BEGIN

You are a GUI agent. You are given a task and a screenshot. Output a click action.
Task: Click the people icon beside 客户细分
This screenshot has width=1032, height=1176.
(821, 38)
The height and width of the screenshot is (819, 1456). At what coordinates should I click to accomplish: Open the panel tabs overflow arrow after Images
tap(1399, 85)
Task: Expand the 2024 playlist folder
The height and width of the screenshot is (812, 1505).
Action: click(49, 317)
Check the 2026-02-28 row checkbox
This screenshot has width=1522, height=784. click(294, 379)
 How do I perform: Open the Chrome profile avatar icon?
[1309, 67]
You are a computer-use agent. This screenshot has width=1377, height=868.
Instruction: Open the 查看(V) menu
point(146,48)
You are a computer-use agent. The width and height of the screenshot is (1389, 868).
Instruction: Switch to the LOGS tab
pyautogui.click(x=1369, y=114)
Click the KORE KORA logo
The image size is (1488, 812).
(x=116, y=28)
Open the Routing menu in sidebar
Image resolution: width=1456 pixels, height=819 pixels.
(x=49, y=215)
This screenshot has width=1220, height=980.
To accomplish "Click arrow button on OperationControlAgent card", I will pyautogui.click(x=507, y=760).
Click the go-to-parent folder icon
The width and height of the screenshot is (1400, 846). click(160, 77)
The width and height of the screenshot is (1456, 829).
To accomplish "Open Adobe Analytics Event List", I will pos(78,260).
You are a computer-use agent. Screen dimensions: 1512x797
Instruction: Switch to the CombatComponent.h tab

END

Task prompt> Repeat the material above in full. Match it exactly.

Response to this exercise>
You are a GUI agent. You are given a task and a screenshot. Output a click action.
Task: Click the people icon beside 客户细分
This screenshot has width=1032, height=1176.
(821, 38)
The height and width of the screenshot is (819, 1456). At what coordinates should I click to accomplish: Open the panel tabs overflow arrow after Images
tap(1399, 85)
Task: Expand the 2024 playlist folder
The height and width of the screenshot is (812, 1505).
Action: click(49, 317)
Check the 2026-02-28 row checkbox
This screenshot has width=1522, height=784. click(294, 379)
 How do I perform: Open the Chrome profile avatar icon?
[1309, 67]
You are a computer-use agent. This screenshot has width=1377, height=868.
Instruction: Open the 查看(V) menu
point(146,48)
You are a computer-use agent. The width and height of the screenshot is (1389, 868).
Instruction: Switch to the LOGS tab
pyautogui.click(x=1369, y=114)
Click the KORE KORA logo
The image size is (1488, 812).
(x=116, y=28)
Open the Routing menu in sidebar
Image resolution: width=1456 pixels, height=819 pixels.
(x=49, y=215)
This screenshot has width=1220, height=980.
To accomplish "Click arrow button on OperationControlAgent card", I will pyautogui.click(x=507, y=760).
Click the go-to-parent folder icon
The width and height of the screenshot is (1400, 846). click(160, 77)
The width and height of the screenshot is (1456, 829).
To accomplish "Open Adobe Analytics Event List", I will pos(78,260).
You are a computer-use agent. Screen dimensions: 1512x797
Instruction: Switch to the CombatComponent.h tab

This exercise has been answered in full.